This Indian food item is the latest to be added in the Oxford English Dictionary

Along with Chickpeas (Chana) and the split chickpea lentils (chana dal), other popular new entries are from the world of tennis like "forced error" and a slang "bagel"

The ‘Oxford English Dictionary’ (OED) now has added two words often used by Indians. Among the latest to find mention in the dictionary are Indian food essentials – chana and chana dal. The entry of these two words and several others was unveiled on Tuesday.

Over 600 other words and phrases have been deemed popular enough by the Oxford English Dictionary to be included in its quarterly update. The words included in the dictionary include everything from lifestyle and current affairs to the educational world that can be categorised in the evolving English language .

Apart from Chickpeas (Chana) and the split chickpea lentils (chana dal), other popular new entries are from the world of tennis like “forced error” and a slang “bagel”, which means scoring in a set of six games to love.

Earlier in 2017, common Indian explamation ‘aiyo’ was included as a legitimate English phrase in the Oxford English dictionary. Including it in the database, the official website of OED had written that ‘Aiyo’ was first cited in 1886 in the Chamber’s Journal and later references were attributed to the famed writer RK Narayan (“Aiyo! Never thought our beloved headmaster would come to this end.”[Tiger for Malgudi, 1984]).

This is not the first time that an Indian food iten has been included in the Oxford dictionary. The earlier additions include:

Bhelpuri: In 2015, one of India’s most loved snack was included in the dictionary. it was defined as an ‘Indian cookery: a dish or snack typically consisting of puffed rice, onions, potatoes, and spicy and sweet chutneys, sometimes served on a puri’.

Chutney: Be it any season, Indians love to spice up their palate with chutney. The word was included in the dictionary and described as “a spicy condiment of Indian origin, made of fruits or vegetables with vinegar, spices, and sugar.”

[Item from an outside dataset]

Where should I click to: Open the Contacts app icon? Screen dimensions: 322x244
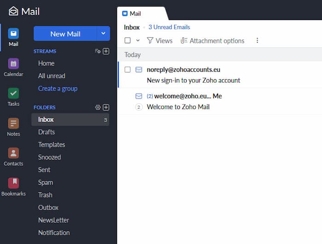point(13,153)
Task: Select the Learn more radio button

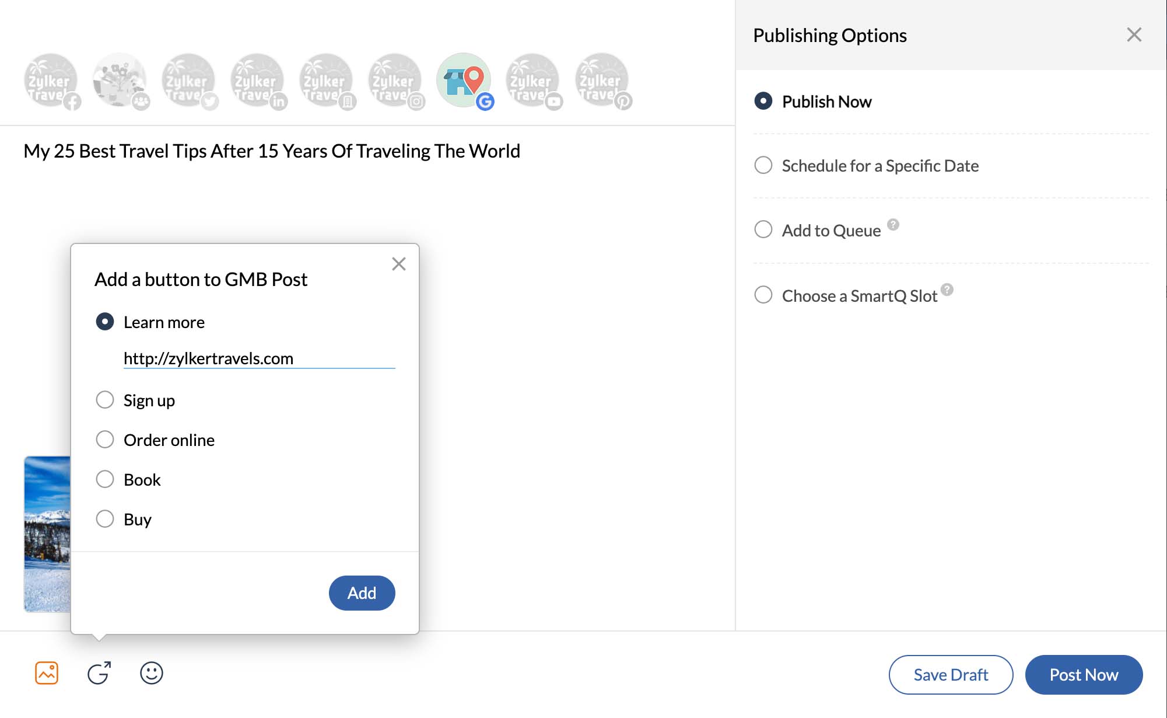Action: (104, 322)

Dhaba: You might have visited a number of AC restaurants and cafe, the food that one gets at a dhaba is beyond comparison. The love of Indians for dhabas reached another pinnacle when the word was included in the dictionary. It has been described as a noun which and it means “In India or in Indian contexts: a roadside food stall or restaurant”.

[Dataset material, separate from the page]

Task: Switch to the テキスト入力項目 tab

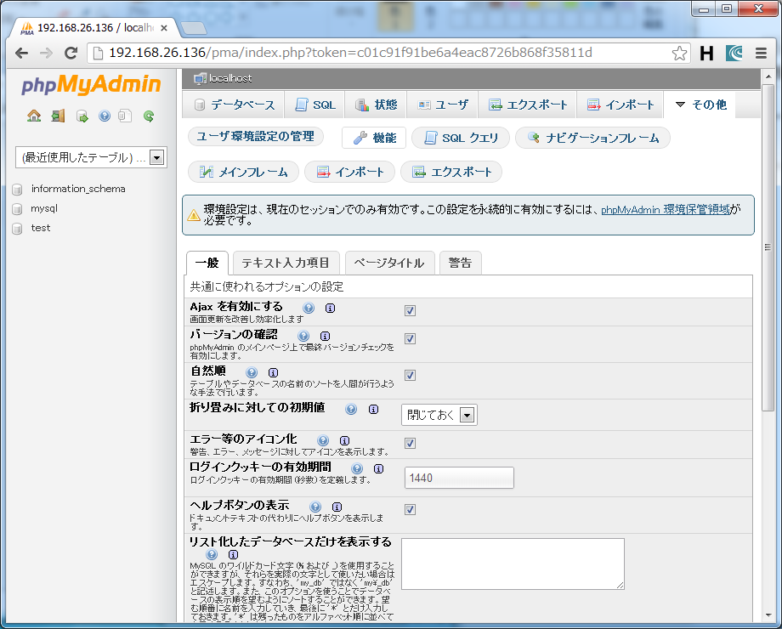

Ghee: When it comes to ghee, it is a favourite for all moms. It is often considered as a way to pamper children in India. “Arey aur ghee do (give them more ghee) is often heard in Indian households by mothers and grandmothers who never forget to brief you on the benefits of the food item. A word with a Sanskrit origin, ghee has been described by the dictionary as “clarified butter made from the milk of a buffalo or cow”.

Masala: India is known for its spicy food. Having originated from an Urdu word ‘masalah‘, these are used as ground, powdered, dried, soaked. The word has been detailed in the dictionary as “a mixture of ground spices used in Indian cooking”.